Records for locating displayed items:
+++

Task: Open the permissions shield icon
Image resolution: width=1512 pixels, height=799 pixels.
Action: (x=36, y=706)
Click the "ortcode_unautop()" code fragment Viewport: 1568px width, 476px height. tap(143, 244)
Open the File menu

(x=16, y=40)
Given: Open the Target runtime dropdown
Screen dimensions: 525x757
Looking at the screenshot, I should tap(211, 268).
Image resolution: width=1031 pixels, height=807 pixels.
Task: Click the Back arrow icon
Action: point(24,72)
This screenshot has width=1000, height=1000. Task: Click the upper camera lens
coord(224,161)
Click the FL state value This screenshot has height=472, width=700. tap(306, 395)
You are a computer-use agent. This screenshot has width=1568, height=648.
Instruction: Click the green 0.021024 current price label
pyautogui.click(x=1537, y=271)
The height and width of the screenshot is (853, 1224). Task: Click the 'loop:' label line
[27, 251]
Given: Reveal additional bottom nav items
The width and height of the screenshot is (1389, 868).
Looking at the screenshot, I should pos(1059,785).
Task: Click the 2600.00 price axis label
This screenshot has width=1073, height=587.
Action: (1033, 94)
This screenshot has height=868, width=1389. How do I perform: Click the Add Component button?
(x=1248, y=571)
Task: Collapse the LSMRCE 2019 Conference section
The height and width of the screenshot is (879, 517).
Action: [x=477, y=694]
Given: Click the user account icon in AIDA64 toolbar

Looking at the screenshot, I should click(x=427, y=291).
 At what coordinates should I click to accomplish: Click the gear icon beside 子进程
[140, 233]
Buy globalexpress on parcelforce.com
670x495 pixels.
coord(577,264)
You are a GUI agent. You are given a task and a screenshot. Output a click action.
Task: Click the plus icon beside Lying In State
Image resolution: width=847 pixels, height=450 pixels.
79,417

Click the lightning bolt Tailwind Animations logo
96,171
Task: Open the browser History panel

+++

TASK DESCRIPTION:
Please render the records, from the start up to and including the line with "(x=16, y=40)", as a two-column CSV with the columns "request" and "answer". Use one row per request, put each field in quotation marks, and replace any line breaks with spaces.

REPLY:
request,answer
"Task: Open the permissions shield icon Image resolution: width=1512 pixels, height=799 pixels.","Action: (x=36, y=706)"
"Click the ""ortcode_unautop()"" code fragment Viewport: 1568px width, 476px height.","tap(143, 244)"
"Open the File menu","(x=16, y=40)"